TASK TO COMPLETE: The entries are to be reproduced verbatim, with all pictures omitted.

RECORDS: Begin

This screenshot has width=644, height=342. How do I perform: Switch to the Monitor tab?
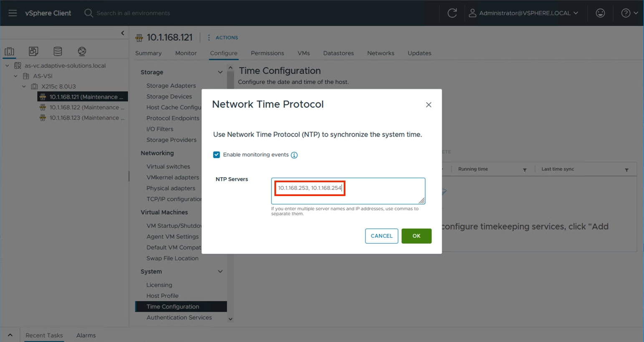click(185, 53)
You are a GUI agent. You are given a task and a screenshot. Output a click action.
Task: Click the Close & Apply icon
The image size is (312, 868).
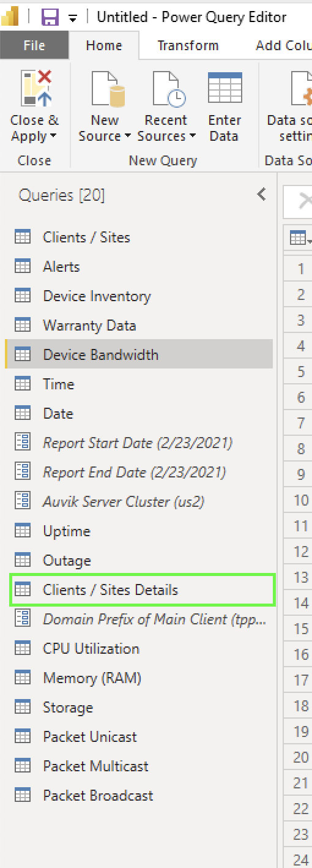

RECORDS: End

ANSWER SPACE:
This screenshot has width=644, height=342. How do I perform: Switch to the Monitor tab?
click(185, 53)
You are a GUI agent. You are given a task and a screenshot. Output a click action.
Task: Click the Close & Apply icon
The image size is (312, 868).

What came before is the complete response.